Exercise details: Output these lines as a Markdown table with two columns, Row and Line, numbering each row and skipping blank lines.

[Stored data entries]
-.-.-
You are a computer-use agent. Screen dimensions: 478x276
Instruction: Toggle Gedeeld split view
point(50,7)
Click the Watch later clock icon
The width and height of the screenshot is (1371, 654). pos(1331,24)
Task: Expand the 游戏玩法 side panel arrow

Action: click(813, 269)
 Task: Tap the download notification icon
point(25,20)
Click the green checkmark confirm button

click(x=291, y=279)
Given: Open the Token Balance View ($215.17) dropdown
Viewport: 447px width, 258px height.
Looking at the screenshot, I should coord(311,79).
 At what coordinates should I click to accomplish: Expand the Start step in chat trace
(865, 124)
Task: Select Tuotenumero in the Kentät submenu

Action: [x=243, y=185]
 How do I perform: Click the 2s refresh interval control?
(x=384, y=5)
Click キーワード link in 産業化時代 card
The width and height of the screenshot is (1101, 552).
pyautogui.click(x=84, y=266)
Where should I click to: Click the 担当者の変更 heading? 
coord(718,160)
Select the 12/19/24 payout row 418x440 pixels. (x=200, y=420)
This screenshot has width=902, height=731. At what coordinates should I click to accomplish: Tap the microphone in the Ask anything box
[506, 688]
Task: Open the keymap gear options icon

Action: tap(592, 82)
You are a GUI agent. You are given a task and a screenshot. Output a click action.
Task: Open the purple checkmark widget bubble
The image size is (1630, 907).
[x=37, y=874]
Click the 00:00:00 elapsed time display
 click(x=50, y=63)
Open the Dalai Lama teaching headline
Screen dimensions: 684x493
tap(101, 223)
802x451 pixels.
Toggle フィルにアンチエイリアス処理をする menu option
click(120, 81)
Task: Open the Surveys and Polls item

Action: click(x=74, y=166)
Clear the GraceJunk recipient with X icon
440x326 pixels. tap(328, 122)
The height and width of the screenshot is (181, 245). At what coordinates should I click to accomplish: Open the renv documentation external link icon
-.-.-
Response below:
| Row | Line |
|---|---|
| 1 | You are a computer-use agent. Screen dimensions: 478x276 |
| 2 | Instruction: Toggle Gedeeld split view |
| 3 | point(50,7) |
| 4 | Click the Watch later clock icon |
| 5 | The width and height of the screenshot is (1371, 654). pos(1331,24) |
| 6 | Task: Expand the 游戏玩法 side panel arrow |
| 7 | Action: click(813, 269) |
| 8 |  Task: Tap the download notification icon |
| 9 | point(25,20) |
| 10 | Click the green checkmark confirm button |
| 11 | click(x=291, y=279) |
| 12 | Given: Open the Token Balance View ($215.17) dropdown |
| 13 | Viewport: 447px width, 258px height. |
| 14 | Looking at the screenshot, I should coord(311,79). |
| 15 |  At what coordinates should I click to accomplish: Expand the Start step in chat trace |
| 16 | (865, 124) |
| 17 | Task: Select Tuotenumero in the Kentät submenu |
| 18 | Action: [x=243, y=185] |
| 19 |  How do I perform: Click the 2s refresh interval control? |
| 20 | (x=384, y=5) |
| 21 | Click キーワード link in 産業化時代 card |
| 22 | The width and height of the screenshot is (1101, 552). |
| 23 | pyautogui.click(x=84, y=266) |
| 24 | Where should I click to: Click the 担当者の変更 heading?  |
| 25 | coord(718,160) |
| 26 | Select the 12/19/24 payout row 418x440 pixels. (x=200, y=420) |
| 27 | This screenshot has width=902, height=731. At what coordinates should I click to accomplish: Tap the microphone in the Ask anything box |
| 28 | [506, 688] |
| 29 | Task: Open the keymap gear options icon |
| 30 | Action: tap(592, 82) |
| 31 | You are a GUI agent. You are given a task and a screenshot. Output a click action. |
| 32 | Task: Open the purple checkmark widget bubble |
| 33 | The image size is (1630, 907). |
| 34 | [x=37, y=874] |
| 35 | Click the 00:00:00 elapsed time display |
| 36 |  click(x=50, y=63) |
| 37 | Open the Dalai Lama teaching headline |
| 38 | Screen dimensions: 684x493 |
| 39 | tap(101, 223) |
| 40 | 802x451 pixels. |
| 41 | Toggle フィルにアンチエイリアス処理をする menu option |
| 42 | click(120, 81) |
| 43 | Task: Open the Surveys and Polls item |
| 44 | Action: click(x=74, y=166) |
| 45 | Clear the GraceJunk recipient with X icon |
| 46 | 440x326 pixels. tap(328, 122) |
| 47 | The height and width of the screenshot is (181, 245). At what coordinates should I click to accomplish: Open the renv documentation external link icon |